Missing attachment alerts for Outlook?

I see that the manual makes special mention of Eagle Filer’s alerting you to missing attachments not downloaded when archiving into Eagle Filer from Apple Mail. However, I am wondering if it will do the same when archiving into Eagle Filer from Legacy Outlook (where my work Office 365 emails are currently).

I hope so, as I just archived (and then deleted) about two years worth of emails!

It’s rarely an issue with Outlook. With Apple Mail, EagleFiler is importing the data from disk, and (depending on your settings or if the system needed to reclaim disk space) it can be common for attachments to not be fully downloaded (or for them to be discarded sometime after download). So EagleFiler checks to make sure they’re all there and will alert you in the Errors window otherwise.

With Outlook, it’s importing the data from Outlook directly, and most people have Download headers only unchecked, and I don’t think it purges data once it’s been downloaded. In the event that the message data is incomplete, EagleFiler will ask Outlook to fully download the message, and this normally works transparently. In the rare case where Outlook cannot fully download the message, or if it looks like Outlook’s database is damaged, EagleFiler will show an error alert.

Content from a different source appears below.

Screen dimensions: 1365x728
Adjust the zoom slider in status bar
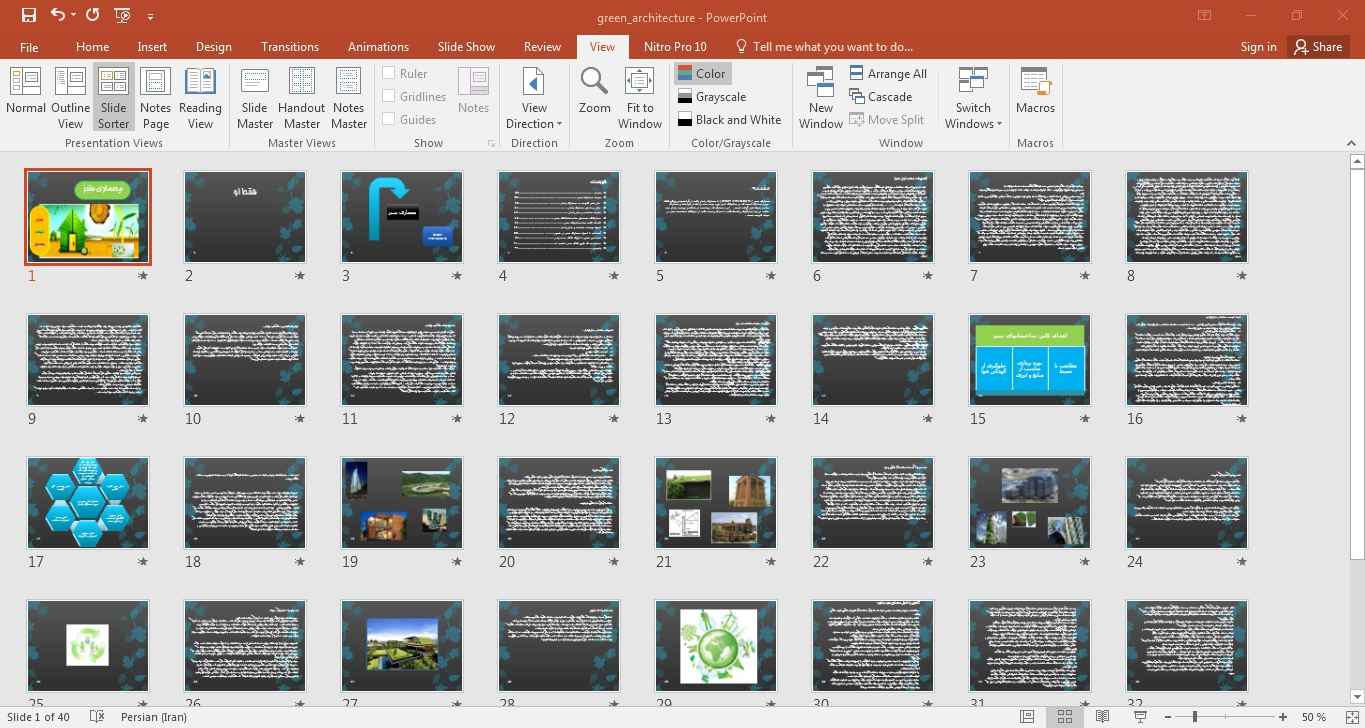click(x=1195, y=717)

Got it - thank you! That also explains why the process of Eagle Filer importing from Outlook was taking longer – server-level communications rather than pulling from Apple Mail locally downloaded data? I have liked the simplicity of having both my gmail and my Office 365 mail downloaded on Apple Mail, but recently had a bit of a crisis of confidence with Apple Mail handing my Office 365 account, so recently went back to Outlook for it (running New Outlook on my MacBook daily driver, but Legacy Outlook on a 24/7 running Mac mini which also has Eagle Filer on it).

Usually the Outlook data is already cached, so it doesn’t need to communicate with the server, but it’s much slower for EagleFiler to request the message data from Outlook via AppleScript than to read Mail’s data store directly from disk.

Ah - good to know. That is a vote in favor of using Apple Mail for both accounts – at least for my Mac mini archival purposes.